After a few months of lighter stretching I realised that I was actually able to kick higher and more freely.  On discovering this I started to analyse my body’s response to different forms of stretching such as dynamic, static, forced, isometric etc.  From my studies came the clear view that for my body structure, the traditional methods of stretching were not suitable.  Having changed my programme of stretching for a few years I can now freely kick higher than my own head height.  My closed hips do not allow me to kick perfectly, but at least I know that there are other ways to improve my flexibility.  Now I do five sessions of stretching a week and no longer suffer with muscle or joint pains.

Most of the martial arts training sessions that I have seen/experienced run with the same traditional model: aerobic warm up, stretching, technical then cool down.  In my opinion an aspect of this cycle that is incorrect is when instructors use static stretching techniques directly after the aerobic warm up, which I believe should be used only as cool down exercises.  By doing these static stretches we stretch our muscles to their maximum, which causes micro tears.  This then limits our muscles’ abilities to perform rapid contractions, but we then move onto dynamic techniques such as kicks.  Consequently performing static stretching first can actually have a detrimental effect on our performance.  As our muscles already have micro tears at this point, performing repetitive rapid contractions can cause further damage on overstretched muscles.  Our trainee might not feel this damage, but with time it can accumulate and result in injury.

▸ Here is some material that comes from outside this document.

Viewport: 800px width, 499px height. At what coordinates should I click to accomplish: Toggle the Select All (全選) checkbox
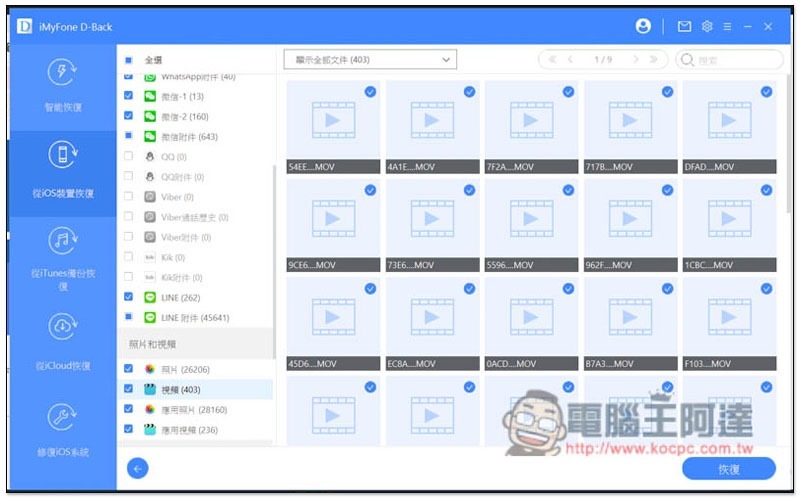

Our muscles respond to the micro damages in our muscle fibre by creating scarring.  This scarring makes our muscles less flexible, which is why some people experience muscle tightness after intensive training and the process of stretching the muscles has to be repeated again to counteract the tightness.

In my experience it is much more efficient to use dynamic stretching as part of a warm up prior to training as this prepares our muscles to perform dynamic contractions without overstretching our muscles first.  Doing dynamic instead of static stretching also helps to maintain our aerobic effort and so our body does not cool down prior to executing techniques.

For beginners we can also achieve suppleness quicker by stretching only one side of the body (unilateral) at a time.  This is because when we stretch both sides of the body (bilateral) (e.g. both legs) at the same time, our nervous system responds quicker to protect our muscles from overstretching and so limits our progression.  Stretching only one side at a time allows us to stretch further, but is also more representative of fighting where we only kick with one leg at a time (usually!).

All of my students are now training this way and we can all see the beneficial results, especially for those people who have been struggling with their kicks, who now love to kick to the head!  As a bonus we also have not had any muscle injuries.  Static stretching in our club is done only as a cool down but is used on every session.

Combining these two methods of dynamic and static stretching in this order produces better results than the more traditional setup.  It is also the recommended method of stretching by experts.

I am aware that there are other methods of stretching that are effective for others as we are all different, but on the basis of my body responses over nearly 20 years, I can recommend this method as it is certainly beneficial to me and my student s.

Thanks for reading.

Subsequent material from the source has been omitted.